:: Data under study ::
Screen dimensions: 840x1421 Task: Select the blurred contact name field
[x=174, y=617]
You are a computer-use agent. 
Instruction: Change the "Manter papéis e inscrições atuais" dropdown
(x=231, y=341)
:::
• [What the exercise asks]:
Transcribe the entries above exactly.

• [The completed task]:
Screen dimensions: 840x1421 Task: Select the blurred contact name field
[x=174, y=617]
You are a computer-use agent. 
Instruction: Change the "Manter papéis e inscrições atuais" dropdown
(x=231, y=341)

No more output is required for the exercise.